BRIEF: Print every line of the listing below word for word, omitting the pictures.

RECORDS TO PROCESS:
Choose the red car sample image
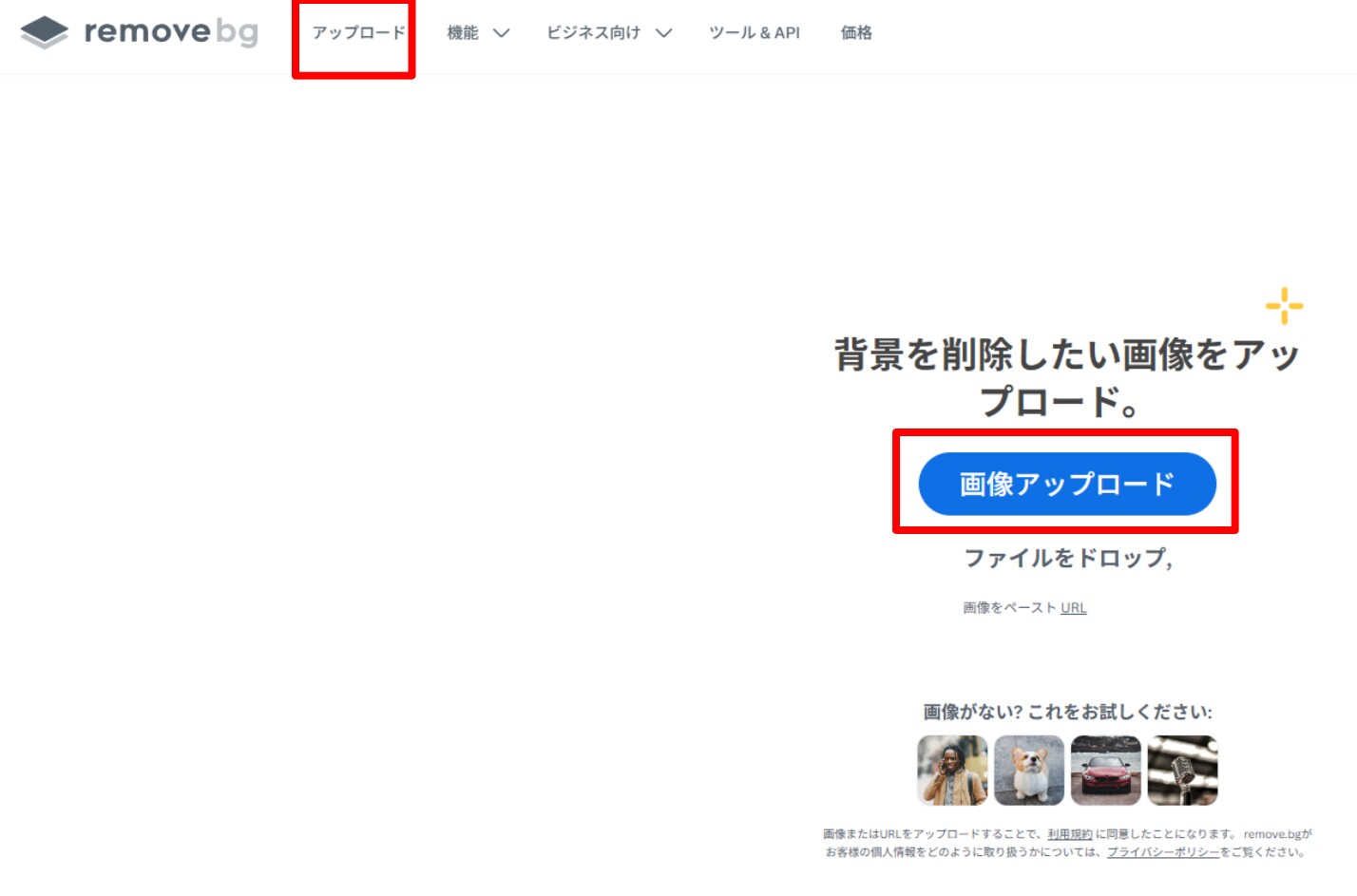This screenshot has width=1357, height=896. point(1105,771)
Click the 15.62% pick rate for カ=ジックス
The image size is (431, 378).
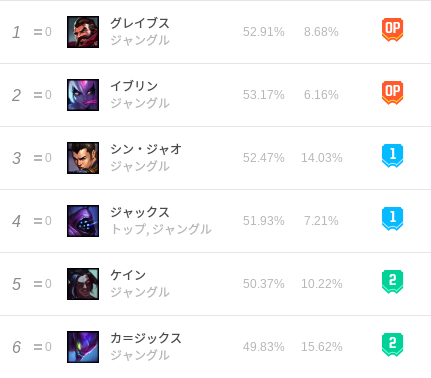322,347
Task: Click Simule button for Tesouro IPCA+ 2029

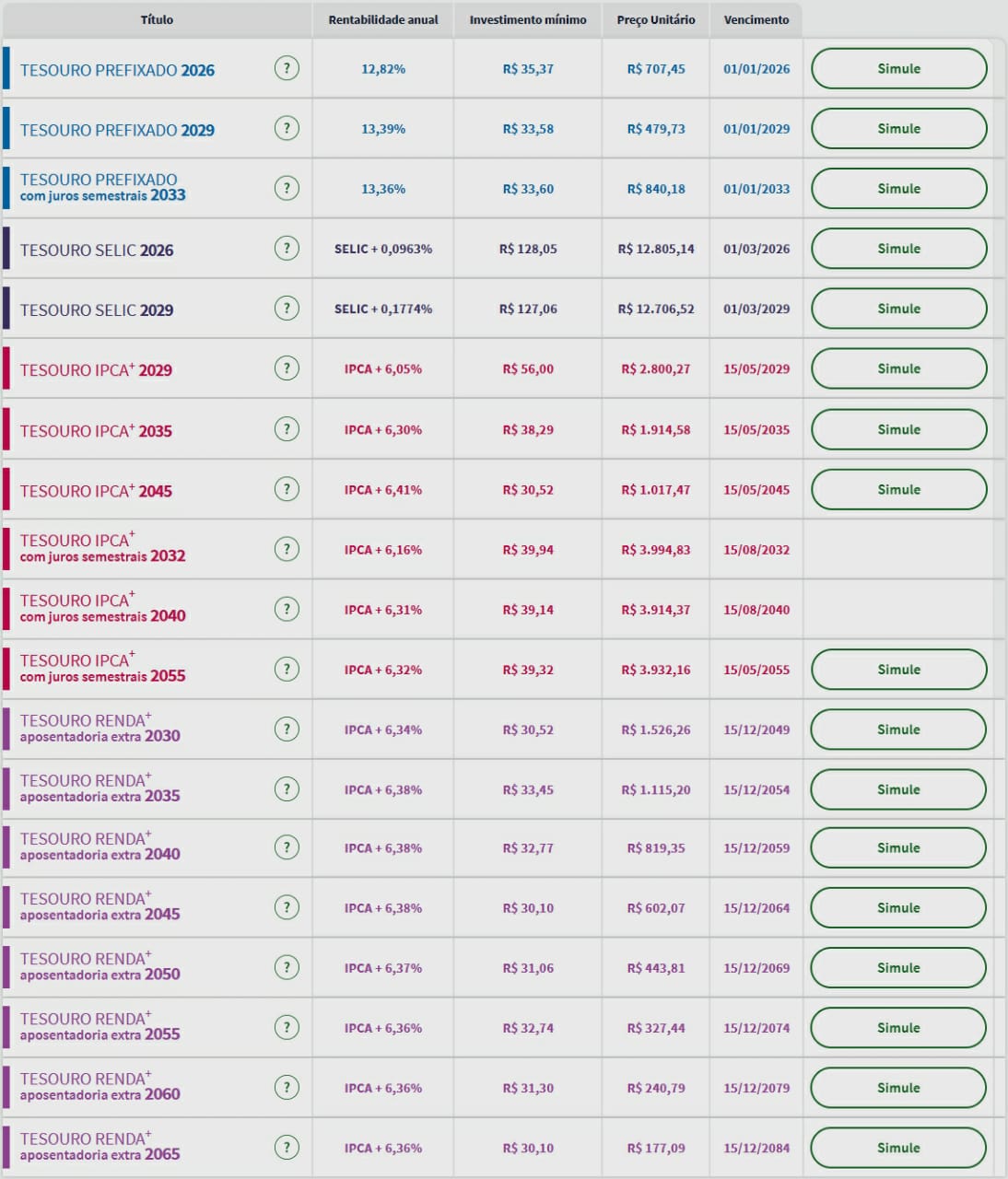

SOLUTION FOR THIS TASK:
Choose the red car sample image
This screenshot has width=1357, height=896. point(1105,771)
Click the 15.62% pick rate for カ=ジックス
The image size is (431, 378).
322,347
Task: Click Simule button for Tesouro IPCA+ 2029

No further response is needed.